AIM
Collect every line of the data below that contains the string "click", matching case exactly.

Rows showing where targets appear
++++++++++
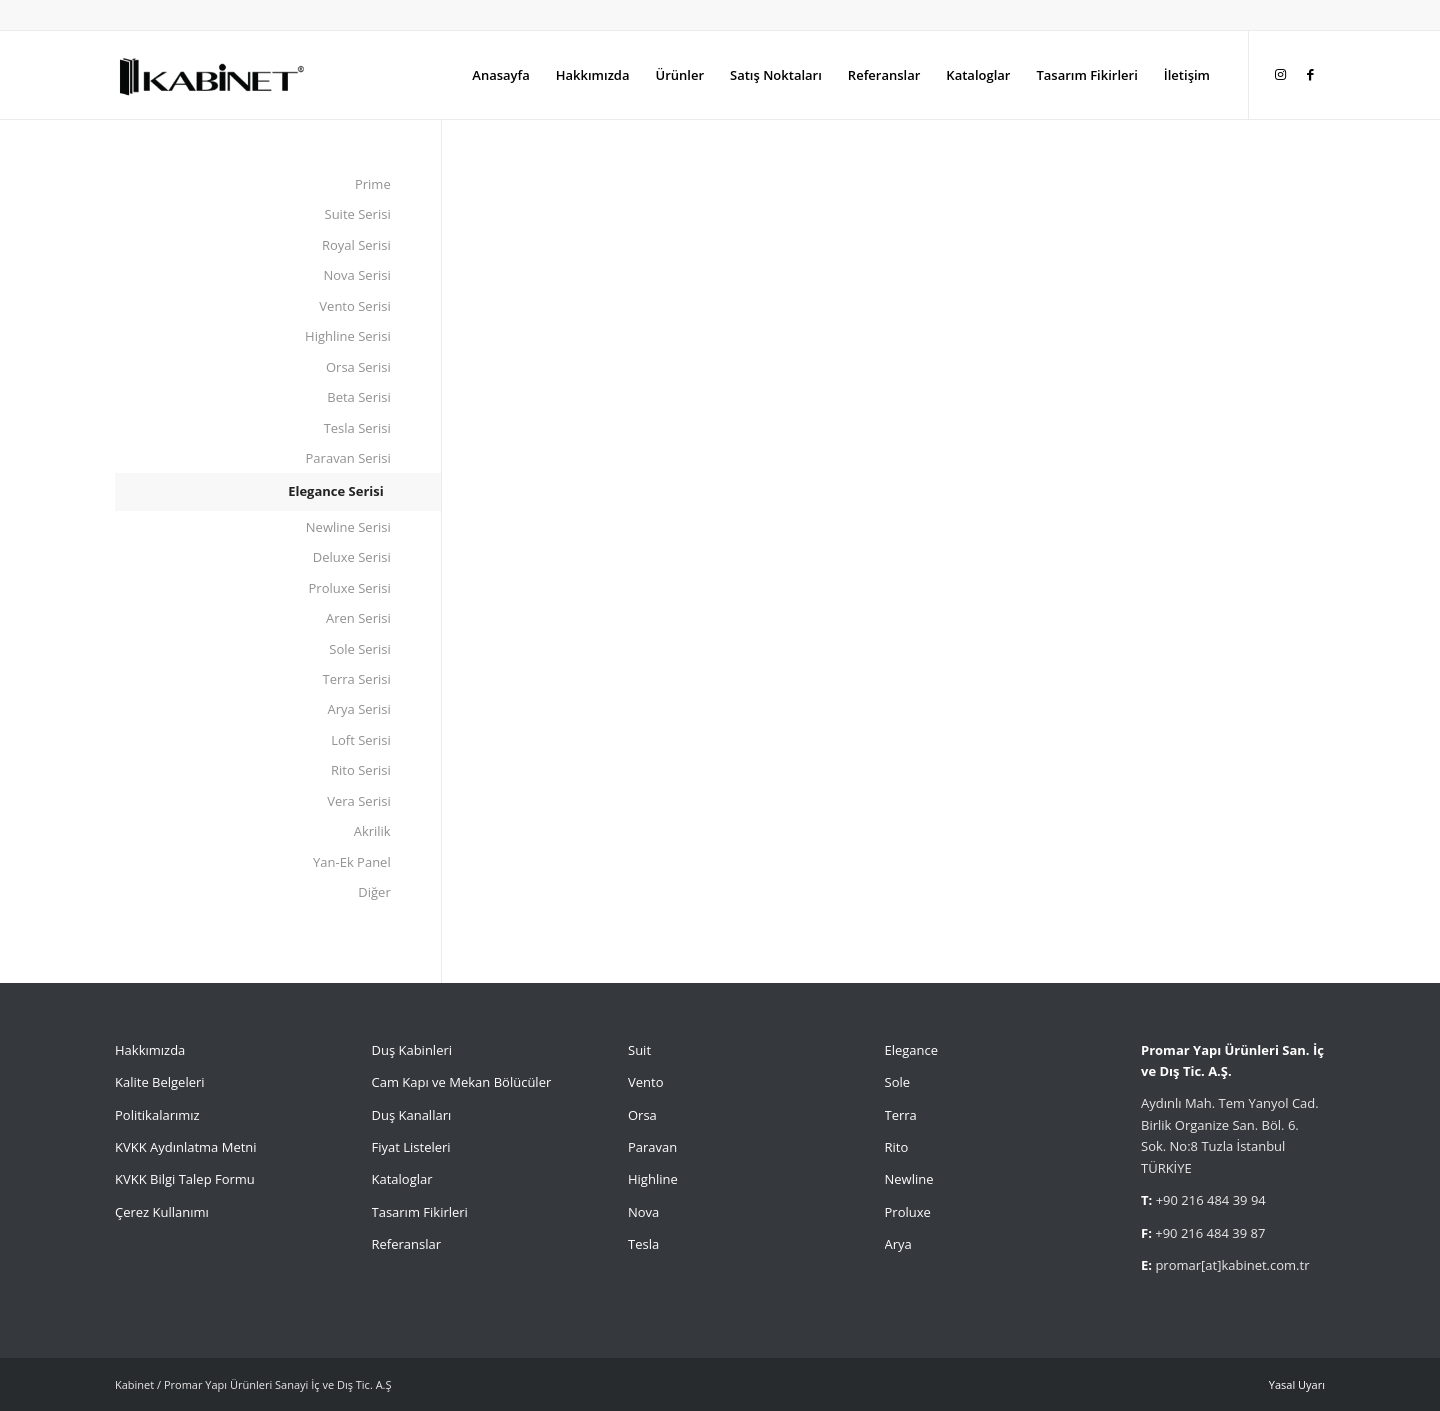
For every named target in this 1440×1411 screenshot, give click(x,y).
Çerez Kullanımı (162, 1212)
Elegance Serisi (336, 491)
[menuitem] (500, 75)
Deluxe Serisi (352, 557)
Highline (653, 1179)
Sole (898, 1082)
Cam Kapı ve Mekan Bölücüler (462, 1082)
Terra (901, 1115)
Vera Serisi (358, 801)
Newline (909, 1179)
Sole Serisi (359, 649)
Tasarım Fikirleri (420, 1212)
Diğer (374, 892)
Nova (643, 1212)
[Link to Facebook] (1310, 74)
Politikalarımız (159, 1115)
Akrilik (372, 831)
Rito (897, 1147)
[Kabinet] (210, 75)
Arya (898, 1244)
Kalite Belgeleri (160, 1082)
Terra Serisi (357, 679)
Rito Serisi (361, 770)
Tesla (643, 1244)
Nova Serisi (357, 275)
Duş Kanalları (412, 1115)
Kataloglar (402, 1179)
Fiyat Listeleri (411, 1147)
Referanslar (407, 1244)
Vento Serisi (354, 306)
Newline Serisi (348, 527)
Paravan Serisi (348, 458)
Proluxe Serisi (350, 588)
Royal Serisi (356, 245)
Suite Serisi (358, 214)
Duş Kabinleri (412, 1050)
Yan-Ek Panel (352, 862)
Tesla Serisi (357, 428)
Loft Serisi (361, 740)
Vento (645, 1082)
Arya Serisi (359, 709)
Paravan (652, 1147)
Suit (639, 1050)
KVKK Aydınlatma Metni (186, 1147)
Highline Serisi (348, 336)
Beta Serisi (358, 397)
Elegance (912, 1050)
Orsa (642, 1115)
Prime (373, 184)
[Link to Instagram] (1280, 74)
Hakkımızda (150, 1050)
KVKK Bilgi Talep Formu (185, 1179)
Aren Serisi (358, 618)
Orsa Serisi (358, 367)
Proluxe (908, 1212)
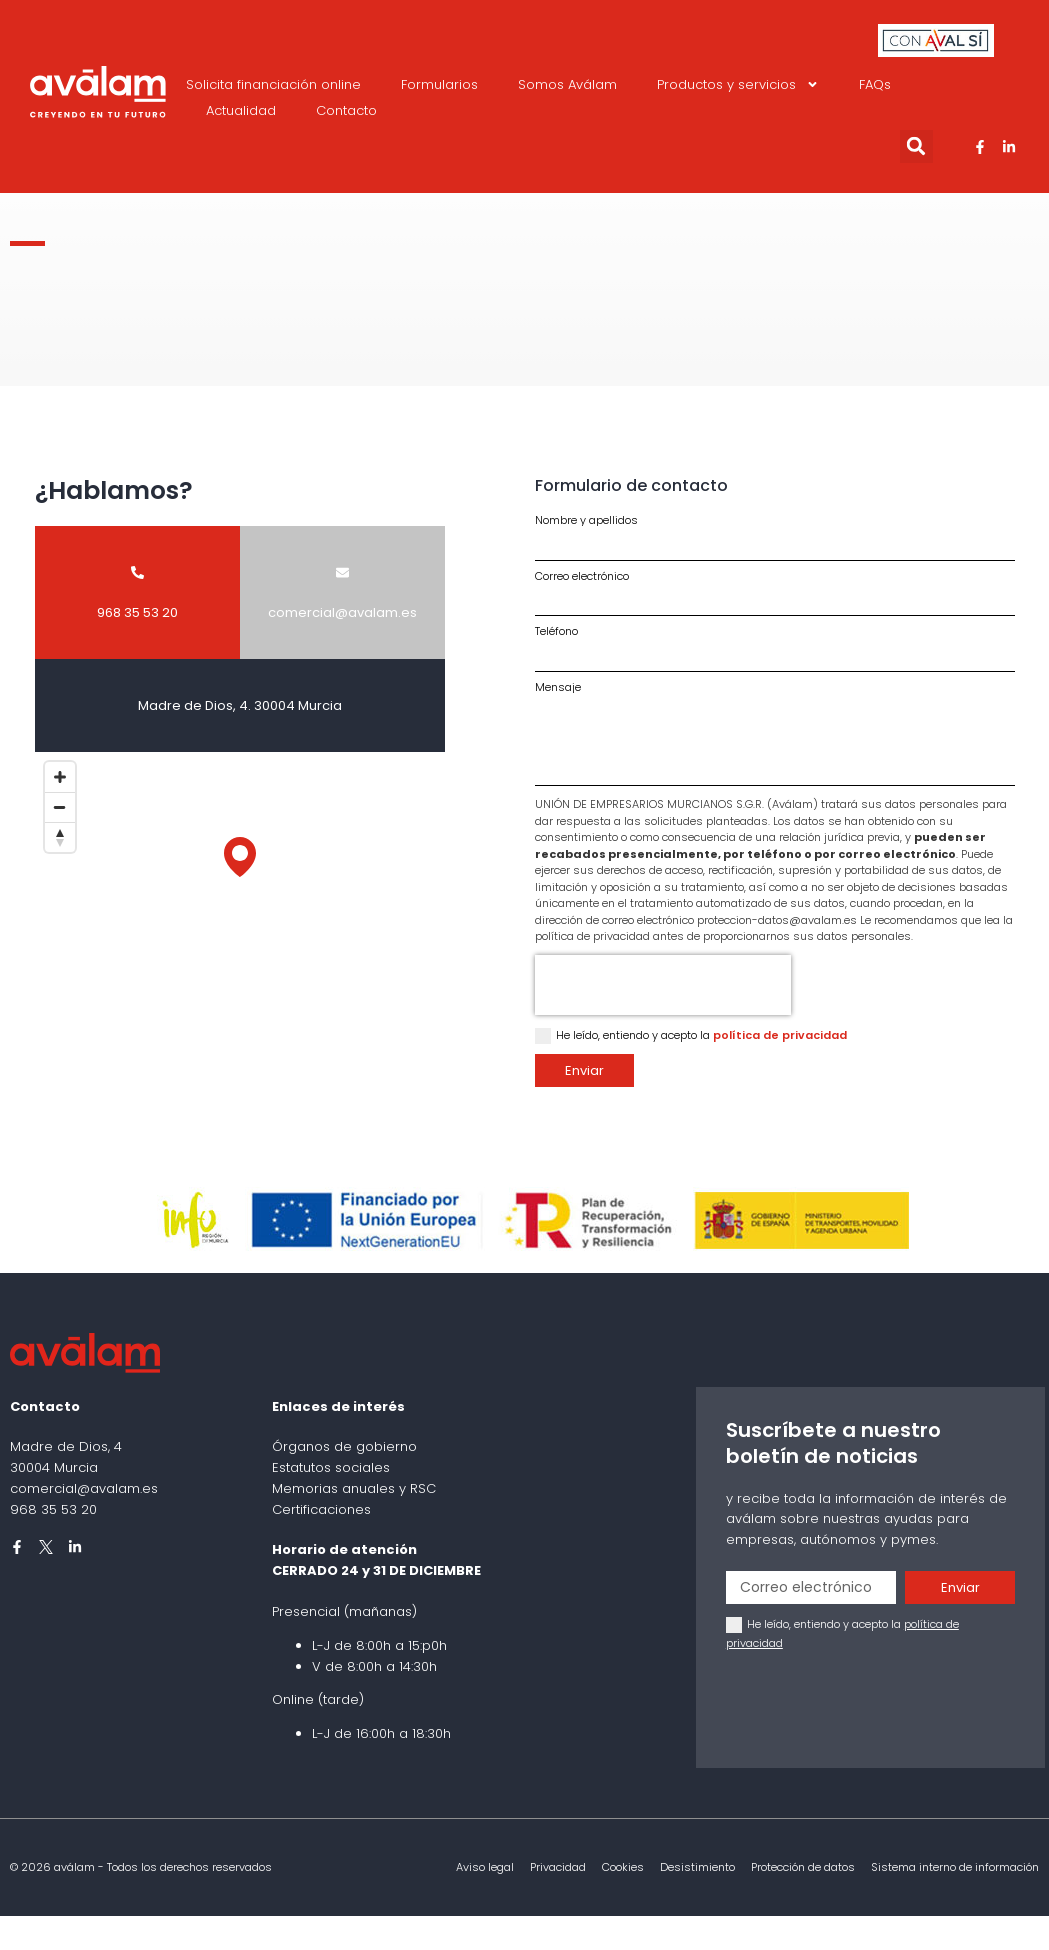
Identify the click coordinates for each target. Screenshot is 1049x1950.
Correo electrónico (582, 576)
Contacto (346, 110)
++++++++++
EXERCISE ANSWER
For every named target in this 1440×1411 screenshot, give click(x,y).
Identify the click coordinates for each target. Screenshot is 1049x1950.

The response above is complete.